CAIRO (AP) —
Sudanese security forces violently broke up a protest camp in the war-scarred Darfur region, killing at least protester and wounding a dozen others, including four children, activists said Monday.
Authorities said the violence in the town of Kutum, 120 kilometers (74 miles) northwest of the North Darfur provincial capital of al-Fashir, erupted late Sunday when a government convoy came under attack after a meeting between security officials and the protesters to discuss their demands.
Sudan's transitional government is struggling to end decades-long rebellions in different areas of the country, including Darfur. Longtime leader Omar al-Bashir, who was overthrown in a popular uprising in April 2019, faces international charges of genocide and crimes against humanity over a scorched-earth campaign against rebels in Darfur in the 2000s.
The protesters, mostly internally displaced people and refugees, began their sit-in outside the government buildings in Kutum about a week ago, calling for better security and an end to attacks by government-sanctioned armed groups, according to a local organization that helps run displacement camps in the Darfur region.

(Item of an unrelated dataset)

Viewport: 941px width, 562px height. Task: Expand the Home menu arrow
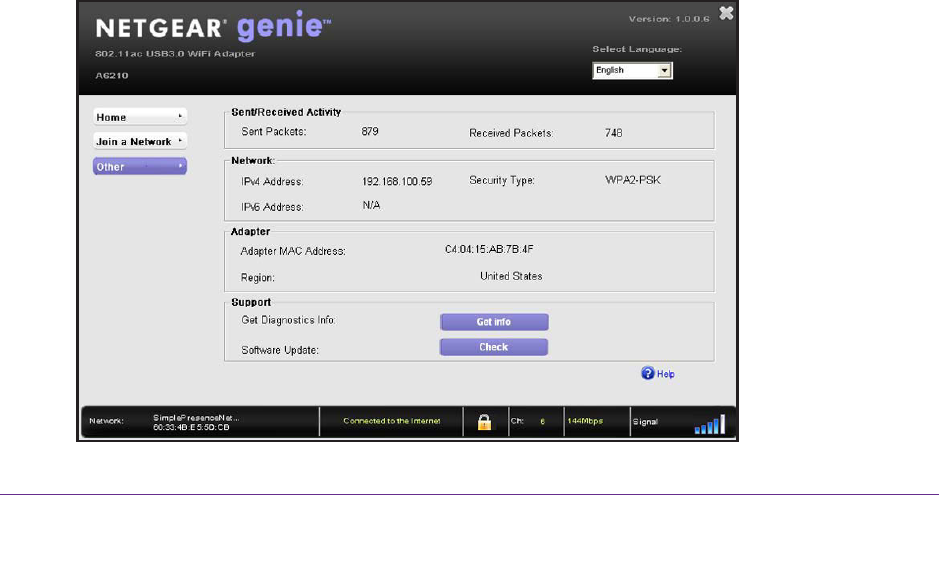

Yacoub Abdallah, coordinator of displacement and refugee camps in Darfur, said police attacked the protesters after they chanted against military and police officials who were visiting the sit-in area to meet with the protesters.
The protesters call for authorities to deploy more security forces to prevent attacks from armed groups on their farms, and a to impose a ban on motorcycles and weapons that are used in such attacks.
Police used tear gas and live ammunition to disperse the protesters, an activist in Kutum said on condition of anonymity for fear of reprisal.
Footage shared online showed people carrying the wounded, and black smoke billowing out of burning buildings.
Mohammed Ibrahim Abdel-Karim, acting governor of North Darfur, said in a statement that security officials, who met with the protesters Sunday, immediately met three of the protesters’ demands and vowed to work on achieving the rest.
The acting governor said the officials left the area on a plane, but that “lawbreakers” wielding stones and knives attacked government vehicles carrying reporters, guards and other officials, forcing them to shelter in a police station in Kutum.
Abdel-Karim said the men then attacked the police station, burning it to the ground, along with a dozen vehicles, including the convoy cars.
He called the attack “unjustified,” and said authorities were pursuing those behind the violence. He did not provide further details on who was behind the attack.
Sudan is on a fragile path to democracy after the military removed al-Bashir from power last year in the face of mass protests. A military-civilian government is now in power, and al-Bashir has been imprisoned in the capital, Khartoum, since his ouster.